Deporting Roma People
France’s decision to expel Roma people (Gypsies) and bulldoze their encampments has drawn sharp criticism from human rights groups, the European Union and the Vatican. Roma represent the largest ethnic group in Eastern Europe, with almost three million in Romania and Bulgaria. Because both countries are now members of the European Union, Roma people can migrate without visas to wealthier countries.
Funds to assist Roma people are available through the European Union’s social fund. Critics of the Sarkozy government’s deportation policy (over 1,700 Roma have been expelled since July), like the European Union’s justice commissioner, Viviane Reding, have claimed that this money is not being used to help them. She caused an outcry in France by calling the deportations ethnic cleansing and comparing them with World War II Nazi roundups of Roma and Jews. She later apologized for the comment.
In contrast to France’s negative policies toward Roma, Spain, with approximately one million Roma, has invested in education to promote their successful integration. Most of its Roma are literate and have access to public housing and financial aid, provided they send their children to school and health care facilities. Despite many years of victimization, they have become part of Spanish mainstream culture. But much effort will be needed to persuade other countries, like France and Italy, that expulsions are not a solution. They painfully reflect a discriminatory attitude toward a marginalized population that has been deprived of its dignity for far too long. Funds through the European Union are available and should be used to help integrate Roma residents.
Reform Begins at Last
If the views of registered voters nationwide are accurately reflected in a New York Times/CBS poll conducted in September, then nearly half (49 percent) strongly or somewhat disapprove of the new health care bill. Other polls report even higher disapproval. Apparently neither the Obama administration nor health care reform advocates have been able to sell the American people on the merits of the reform. Surely the built-in delays in implementing the law have hindered advocates from making their case, for the law and its benefits have seemed more theoretical than real.

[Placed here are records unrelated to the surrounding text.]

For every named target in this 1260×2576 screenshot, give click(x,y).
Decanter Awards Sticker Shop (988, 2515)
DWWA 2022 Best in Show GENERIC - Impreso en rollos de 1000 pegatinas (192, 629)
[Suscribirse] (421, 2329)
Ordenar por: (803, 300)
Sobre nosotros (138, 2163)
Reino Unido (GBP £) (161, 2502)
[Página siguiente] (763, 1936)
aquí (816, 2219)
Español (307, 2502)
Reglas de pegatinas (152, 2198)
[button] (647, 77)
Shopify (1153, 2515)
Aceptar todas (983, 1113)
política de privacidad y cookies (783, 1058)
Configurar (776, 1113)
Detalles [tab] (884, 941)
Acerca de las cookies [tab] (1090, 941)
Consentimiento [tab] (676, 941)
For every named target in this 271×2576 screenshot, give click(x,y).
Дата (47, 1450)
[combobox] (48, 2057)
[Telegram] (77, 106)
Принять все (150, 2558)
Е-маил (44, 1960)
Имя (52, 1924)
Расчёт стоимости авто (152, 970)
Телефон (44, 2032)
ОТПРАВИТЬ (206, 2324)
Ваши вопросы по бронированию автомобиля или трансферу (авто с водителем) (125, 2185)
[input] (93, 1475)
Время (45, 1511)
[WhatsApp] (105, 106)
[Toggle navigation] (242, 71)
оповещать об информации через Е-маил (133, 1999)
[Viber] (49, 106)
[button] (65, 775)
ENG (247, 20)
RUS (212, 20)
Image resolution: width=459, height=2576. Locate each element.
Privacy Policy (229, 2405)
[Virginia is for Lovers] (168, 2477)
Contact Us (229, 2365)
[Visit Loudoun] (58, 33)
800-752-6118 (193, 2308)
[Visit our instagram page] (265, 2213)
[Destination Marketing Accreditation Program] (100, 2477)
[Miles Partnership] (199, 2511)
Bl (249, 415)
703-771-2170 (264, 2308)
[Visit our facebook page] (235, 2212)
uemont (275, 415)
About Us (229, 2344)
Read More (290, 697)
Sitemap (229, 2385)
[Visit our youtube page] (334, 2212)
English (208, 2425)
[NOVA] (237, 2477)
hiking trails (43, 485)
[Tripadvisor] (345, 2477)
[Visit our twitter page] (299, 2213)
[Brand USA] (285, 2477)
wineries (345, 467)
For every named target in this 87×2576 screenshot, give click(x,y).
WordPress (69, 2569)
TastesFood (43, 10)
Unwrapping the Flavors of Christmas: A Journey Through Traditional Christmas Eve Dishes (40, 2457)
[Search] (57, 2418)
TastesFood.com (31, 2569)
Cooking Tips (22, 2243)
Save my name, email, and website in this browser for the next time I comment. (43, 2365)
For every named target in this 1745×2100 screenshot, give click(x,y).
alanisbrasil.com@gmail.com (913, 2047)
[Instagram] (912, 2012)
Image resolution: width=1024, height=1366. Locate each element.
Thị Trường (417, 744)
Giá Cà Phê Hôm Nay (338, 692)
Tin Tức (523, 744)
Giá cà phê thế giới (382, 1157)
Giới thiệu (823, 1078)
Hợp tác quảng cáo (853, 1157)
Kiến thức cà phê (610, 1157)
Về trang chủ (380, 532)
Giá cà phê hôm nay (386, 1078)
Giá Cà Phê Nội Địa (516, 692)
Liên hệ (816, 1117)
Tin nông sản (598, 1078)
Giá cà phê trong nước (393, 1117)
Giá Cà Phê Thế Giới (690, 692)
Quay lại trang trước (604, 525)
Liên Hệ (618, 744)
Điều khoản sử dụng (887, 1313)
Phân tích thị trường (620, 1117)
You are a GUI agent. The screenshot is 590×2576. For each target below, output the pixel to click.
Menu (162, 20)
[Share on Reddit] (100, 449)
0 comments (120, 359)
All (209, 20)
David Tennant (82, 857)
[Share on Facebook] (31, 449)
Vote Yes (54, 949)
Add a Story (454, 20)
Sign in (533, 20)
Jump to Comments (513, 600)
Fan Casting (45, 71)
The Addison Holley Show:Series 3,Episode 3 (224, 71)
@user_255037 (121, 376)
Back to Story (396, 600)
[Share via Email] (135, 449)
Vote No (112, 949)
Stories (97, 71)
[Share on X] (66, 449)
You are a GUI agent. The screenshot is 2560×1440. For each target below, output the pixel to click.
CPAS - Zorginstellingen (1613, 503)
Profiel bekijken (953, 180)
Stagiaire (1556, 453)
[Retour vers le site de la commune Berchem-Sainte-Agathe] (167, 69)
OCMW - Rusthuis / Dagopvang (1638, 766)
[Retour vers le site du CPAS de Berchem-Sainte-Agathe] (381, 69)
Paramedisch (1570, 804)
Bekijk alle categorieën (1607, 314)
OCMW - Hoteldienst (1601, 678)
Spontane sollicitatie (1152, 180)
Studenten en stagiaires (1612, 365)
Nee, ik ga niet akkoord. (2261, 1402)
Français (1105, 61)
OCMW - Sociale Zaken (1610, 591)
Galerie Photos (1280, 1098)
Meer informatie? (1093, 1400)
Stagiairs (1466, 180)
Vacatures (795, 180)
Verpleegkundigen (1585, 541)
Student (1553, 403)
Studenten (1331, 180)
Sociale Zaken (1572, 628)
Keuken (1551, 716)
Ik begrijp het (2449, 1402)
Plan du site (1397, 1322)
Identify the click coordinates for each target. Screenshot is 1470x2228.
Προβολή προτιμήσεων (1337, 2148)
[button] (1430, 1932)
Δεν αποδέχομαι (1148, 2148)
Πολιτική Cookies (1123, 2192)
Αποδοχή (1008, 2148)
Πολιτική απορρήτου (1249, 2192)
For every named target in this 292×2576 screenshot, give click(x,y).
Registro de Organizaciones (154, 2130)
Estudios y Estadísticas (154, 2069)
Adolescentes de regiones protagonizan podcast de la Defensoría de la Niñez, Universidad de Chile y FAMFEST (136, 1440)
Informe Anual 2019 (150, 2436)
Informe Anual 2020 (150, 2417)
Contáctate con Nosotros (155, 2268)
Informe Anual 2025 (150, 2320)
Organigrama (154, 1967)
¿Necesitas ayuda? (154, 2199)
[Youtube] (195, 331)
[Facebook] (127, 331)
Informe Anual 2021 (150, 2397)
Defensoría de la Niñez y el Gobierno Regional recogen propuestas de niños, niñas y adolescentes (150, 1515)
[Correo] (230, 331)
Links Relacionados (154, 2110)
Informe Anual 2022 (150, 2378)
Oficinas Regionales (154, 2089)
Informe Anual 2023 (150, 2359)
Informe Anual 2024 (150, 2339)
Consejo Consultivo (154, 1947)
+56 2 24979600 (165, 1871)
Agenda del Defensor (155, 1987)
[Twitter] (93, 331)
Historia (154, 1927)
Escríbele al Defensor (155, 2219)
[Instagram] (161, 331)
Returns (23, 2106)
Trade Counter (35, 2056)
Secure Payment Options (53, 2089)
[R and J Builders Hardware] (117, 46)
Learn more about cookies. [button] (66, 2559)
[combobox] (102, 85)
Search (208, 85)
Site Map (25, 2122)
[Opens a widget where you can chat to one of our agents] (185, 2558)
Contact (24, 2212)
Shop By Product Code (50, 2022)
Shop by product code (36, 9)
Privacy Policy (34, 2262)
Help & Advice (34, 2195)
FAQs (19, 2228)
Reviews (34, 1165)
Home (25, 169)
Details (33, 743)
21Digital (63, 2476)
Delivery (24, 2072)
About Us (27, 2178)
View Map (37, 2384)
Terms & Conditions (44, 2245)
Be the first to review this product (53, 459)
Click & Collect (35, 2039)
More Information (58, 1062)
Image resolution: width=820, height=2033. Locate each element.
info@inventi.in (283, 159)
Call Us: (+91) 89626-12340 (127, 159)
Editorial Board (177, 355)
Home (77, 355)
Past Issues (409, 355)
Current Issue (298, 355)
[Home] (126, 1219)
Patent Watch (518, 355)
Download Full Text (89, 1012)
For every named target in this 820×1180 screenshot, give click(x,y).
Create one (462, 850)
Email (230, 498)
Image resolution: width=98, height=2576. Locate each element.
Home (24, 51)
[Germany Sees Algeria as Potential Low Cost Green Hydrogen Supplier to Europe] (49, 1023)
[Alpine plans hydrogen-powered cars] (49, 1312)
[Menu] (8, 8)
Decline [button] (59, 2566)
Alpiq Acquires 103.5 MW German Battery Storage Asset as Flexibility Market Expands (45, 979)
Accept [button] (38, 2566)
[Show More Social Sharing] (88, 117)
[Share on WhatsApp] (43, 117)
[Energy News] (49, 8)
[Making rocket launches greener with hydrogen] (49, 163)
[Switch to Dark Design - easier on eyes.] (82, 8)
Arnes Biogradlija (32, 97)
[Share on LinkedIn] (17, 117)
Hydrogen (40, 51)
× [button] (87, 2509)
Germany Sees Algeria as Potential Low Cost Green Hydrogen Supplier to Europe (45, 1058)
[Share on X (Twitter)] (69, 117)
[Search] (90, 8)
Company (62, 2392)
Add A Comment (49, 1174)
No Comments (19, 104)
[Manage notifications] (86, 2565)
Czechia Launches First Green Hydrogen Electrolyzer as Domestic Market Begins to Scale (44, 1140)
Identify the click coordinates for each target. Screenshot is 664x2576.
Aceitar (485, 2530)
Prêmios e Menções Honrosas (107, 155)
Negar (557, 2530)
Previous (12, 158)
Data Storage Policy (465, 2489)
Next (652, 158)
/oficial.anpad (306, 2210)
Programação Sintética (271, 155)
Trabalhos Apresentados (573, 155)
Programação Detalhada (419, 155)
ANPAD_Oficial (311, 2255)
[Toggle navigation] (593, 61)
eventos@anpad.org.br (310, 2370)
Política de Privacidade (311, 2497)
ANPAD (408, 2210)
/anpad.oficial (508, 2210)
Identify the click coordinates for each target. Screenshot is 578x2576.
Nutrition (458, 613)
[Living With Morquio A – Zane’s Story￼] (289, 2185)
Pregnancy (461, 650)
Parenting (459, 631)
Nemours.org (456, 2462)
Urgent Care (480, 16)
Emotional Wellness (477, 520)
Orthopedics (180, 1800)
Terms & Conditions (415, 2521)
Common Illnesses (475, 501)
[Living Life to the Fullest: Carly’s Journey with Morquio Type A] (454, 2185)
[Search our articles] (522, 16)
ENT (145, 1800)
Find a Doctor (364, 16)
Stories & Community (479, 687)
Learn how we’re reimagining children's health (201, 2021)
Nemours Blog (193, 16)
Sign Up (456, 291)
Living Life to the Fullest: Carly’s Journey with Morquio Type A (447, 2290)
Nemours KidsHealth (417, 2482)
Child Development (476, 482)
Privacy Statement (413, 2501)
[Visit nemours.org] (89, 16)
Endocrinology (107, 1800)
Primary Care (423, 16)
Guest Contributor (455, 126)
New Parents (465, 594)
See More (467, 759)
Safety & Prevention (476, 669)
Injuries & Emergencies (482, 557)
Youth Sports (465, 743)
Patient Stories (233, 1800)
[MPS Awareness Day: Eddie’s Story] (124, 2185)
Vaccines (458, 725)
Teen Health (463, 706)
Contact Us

Finally, in September, some reform measures took effect. It is now illegal for insurers to deny health coverage to applicants with a pre-existing condition, for example, or to deny a customer’s claim for payment on the basis of an error made on the insurance application. Now insurers must allow customers to purchase coverage for their uninsured children up to age 26, a gain for unemployed young adults. Tax credits are available for qualifying small businesses to help them offer employees affordable plans. And the law prohibits insurers from gouging small employers by charging them much more (one executive reported an example of “18 percent more”) than they charge large businesses for the same coverage.
The law does not fully take effect until 2014, yet opponents’ efforts to repeal and diminish it have been under way since the bill was signed. At issue is whether voters’ experience of some benefits of the law now can build enough support to forestall its repeal or evisceration. If not, the health benefits lost will be more real than theoretical.
Hidden From the World
Did you know that Eileen Mary Nearne was a war hero? Neither did her neighbors. The soft-spoken 89-year-old woman died recently in her home in Torquay, England. That her body went undiscovered for several days and that she was being slated for a “council burial” (pauper’s grave) indicate the hiddenness of her life. And what a life it was. The French government awarded Miss Nearne the Croix de Guerre for her courageous actions during World War II. She helped operate a secret radio from Paris that facilitated weapons drops to the French Resistance, paving the way for D-Day. When she was captured by the Gestapo, the young woman was sent to the Ravensbruck camp, where she was tortured. After being moved to another camp, she escaped and linked up with American troops. It is a story that begs to be made into a novel, or at least a movie.
Not many of our friends or neighbors live lives out of a John le Carré novel. But Miss Nearne’s death and near anonymity in her neighborhood (one obituary noted that she was known mainly for her love of cats) show how little people often know about the quiet heroism of one another. A co-worker may be caring for an elderly parent, quietly. A neighbor might volunteer at her church, stocking the shelves of a food pantry, silently. The hidden quality of these actions somehow lends them greater dignity, since they are done with no expectation of public adulation. As Henri Nouwen once said, the key is performing acts that are “hidden from the world, but known by God.” That goes for both a reclusive World War II spy and the self-effacing parent of an ill child, both of them quiet heroes.